I have a dirty secret to share; I am a sufferer of chronic writer’s block. There are writers out there who claim writers block is BS and just get on with it – yay for them if they can, sometimes we make excuses not to write or just need a prompt to get into gear. However, for those of us who feel creativity is a living entity, blockages are very real, sitting trying to write, the lights are on but the characters aren’t home. I argue that each creative person should take notice of their own cycles of creativity; don’t flog a dead horse. My experience has revealed I have bursts of creative energy then the energy declines to a blockage. If I wait I’ll explode with creativity and the cycle continues its merry way. If I push my creativity during a blockage then the swing to a natural burst is delayed and usually the output is crappy.
That being said, tarot cards are available to offer a helping hand against the dreaded writer’s block. I am a member of several writing groups. A few weeks back I had to write a 100 word flash fiction story. Of course I left it til the night before (and I’ll do the same this month and the month after) and drew a blank, short stories aren’t my forte, the whole starting from scratch thing. People get pissy if you bring nothing to share, that’s kind of the point to a writers’ group and I’d already used my get out of jail free card several times. Naughty, naughty.

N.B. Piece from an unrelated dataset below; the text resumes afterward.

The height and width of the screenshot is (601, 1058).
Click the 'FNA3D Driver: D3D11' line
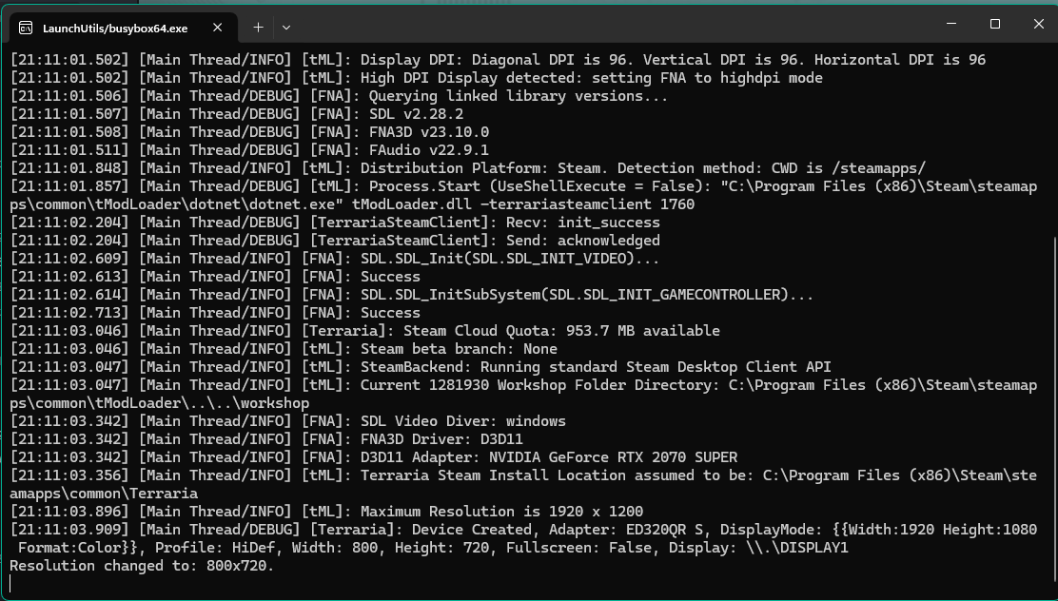[x=441, y=439]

I whipped out my trusty Gilded Tarot and drew 5 cards, noting key concepts;
- King of Swords: A tyrant
- Queen of Pentacles: A secret pregnancy/mysterious woman
- Knight of Wands: Tablet with hieroglyphics/a pyromaniac
- The Fool
- 4 of Wands: Celebrations
The key concepts I found in Corrine Kenner’s Tarot for Writers, but you could use any tarot book for key concepts or create your own by looking at the cards. Draw as many cards as you need to create a story, each story is unique in its needs. Bastardise card meanings to make them fit if the mood takes you, this isn’t a psychological/healing reading and the cards are free to be whatever.

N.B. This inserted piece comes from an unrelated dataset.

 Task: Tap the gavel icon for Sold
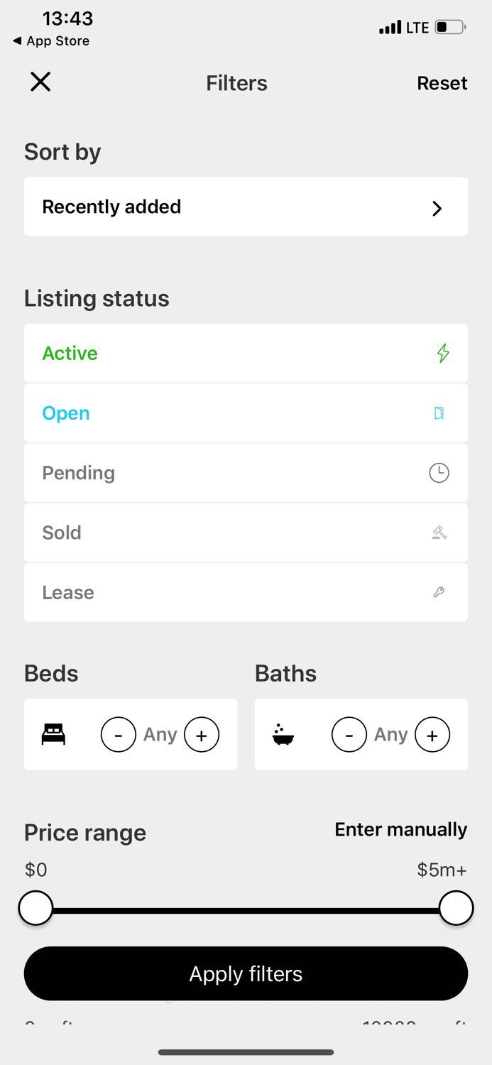[439, 533]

Below is the flash fiction I came up with in about five minutes. By no stretch of the imagination is this my best work; every writer knows we have hits and misses… and misses… and misses. However, the story does demonstrate one way the cards can be employed for storytelling.
Flash Upon a Time
Once Upon a Time,
There lived a tyrant. He censored every aspect of his subjects lives; food consumed, games played, stories told and education. He demanded love and respect, oblivious to hypocrisy and psychological logic. When the fool found a hieroglyphic tablet that foretold the tyrant’s undoing, a child yet to come, all infants met a ghastly fate. A mysterious woman rode through the night, her cloak protecting her belly. The tyrant lived in bliss, til a hooded rider set fire to his hall and barred him in with glee. The pyromaniac, the queen, named her son her heir. The people celebrated.